Öffentlichkeitsbeteiligung in Umweltverfahren am Prüfstand
Die Arbeiterkammer Wien, das Ökobüro und die Wiener Umweltanwaltschaft haben anlässlich des 15-jährigen Jubiläums seit in Krafttreten der Aarhus-Konvention eine gemeinsame Zwischenbilanz gezogen. Insgesamt fünf Impulsreferate beleuchteten die Entwicklung der Aarhus-Konvention national und international. Den Abschluss bildete eine Podiumsdiskussion über die zukünftige Entwicklung.

Bei der Eröffnung durch Sylvia Leodolter (AK), Andrea Schnattinger (Wiener Umweltanwältin) und Beate Striebel (WWF, ÖKOBÜRO), erläuterten die Rednerinnen die Relevanz von Öffentlichkeitbeteiligung und Demokratisierung im Umweltrecht für eine effiziente und engagierte Zivilgesellschaft. Beteiligungsrechte werden, so wurde betont, nur mit Bedacht und in wenigen, ausgewählten Fällen von den NGOs genutzt. Dort sei es allerdings umso wichtiger, ordentlichen und völkerrechtskonformen Rechtsschutz zu genießen.

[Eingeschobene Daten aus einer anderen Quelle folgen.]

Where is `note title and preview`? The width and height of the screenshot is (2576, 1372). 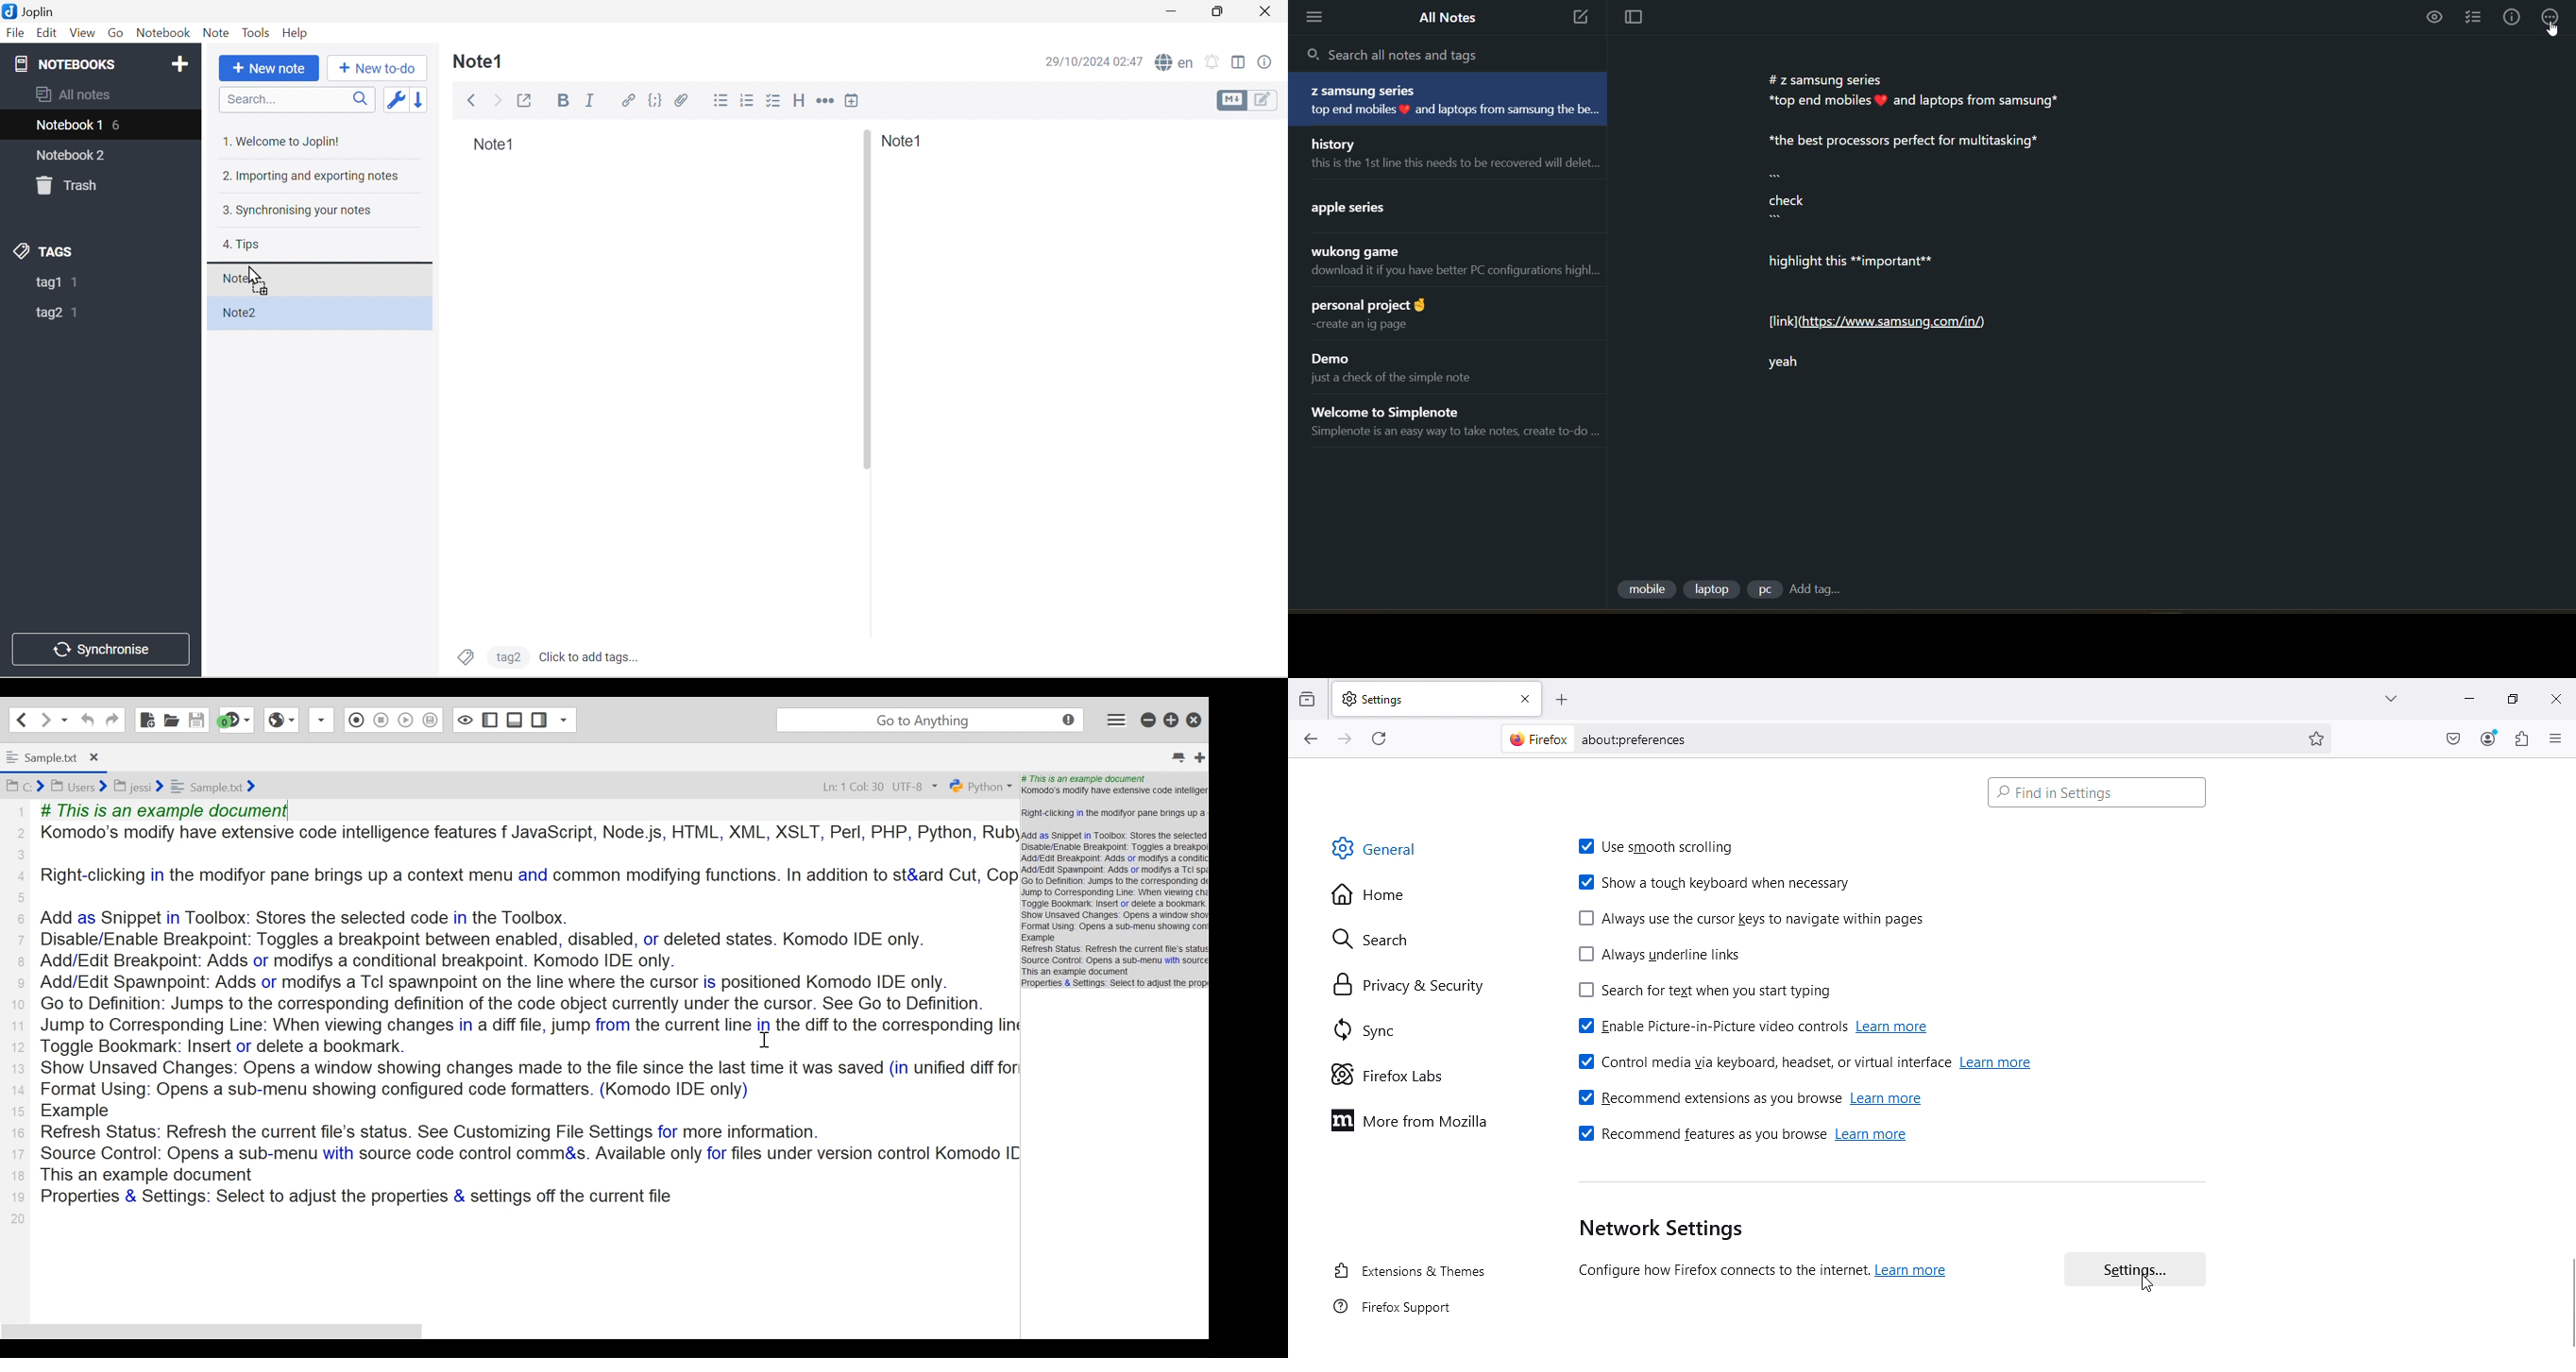
note title and preview is located at coordinates (1448, 153).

Auch für Arbeitnehmer/innen sei der Schutz der Umwelt ein wichtiges Anliegen, wofür die Aarhus Konvention durch die Beteiligung der Öffentlichkeit ein wichtiges Werkzeug darstelle.

Rolle von NGOS und Umweltanwaltschaften
Meilensteine der Aarhus-Konvention
Erste Säule: "Umweltinformation"
Zweite Säule: "Öffentlichkeitsbeteiligung"
Dritte Säule: "Zugang zu Gerichten"
Rechtsschutz der Öffentlickeit im EU-Vergleich
Interessensvertreter wollen klare gesetzliche Regelungen

Rolle von NGOs und Umweltanwaltschaften

Schließlich wurde auch die sich ergänzende Rolle von NGOs und Umweltanwaltschaften hervorgehoben. Gewerkschaften und die AK als Interessenvertretungen der Beschäftigten müssen von Anfang an bei großen Projekten einbezogen werden und nicht erst, wenn schon planungstechnisch vollendete Tatsachen geschaffen worden sind, forderte Sylvia Leodolter, Leiterin der AK-Abteilung Umwelt und Verkehr.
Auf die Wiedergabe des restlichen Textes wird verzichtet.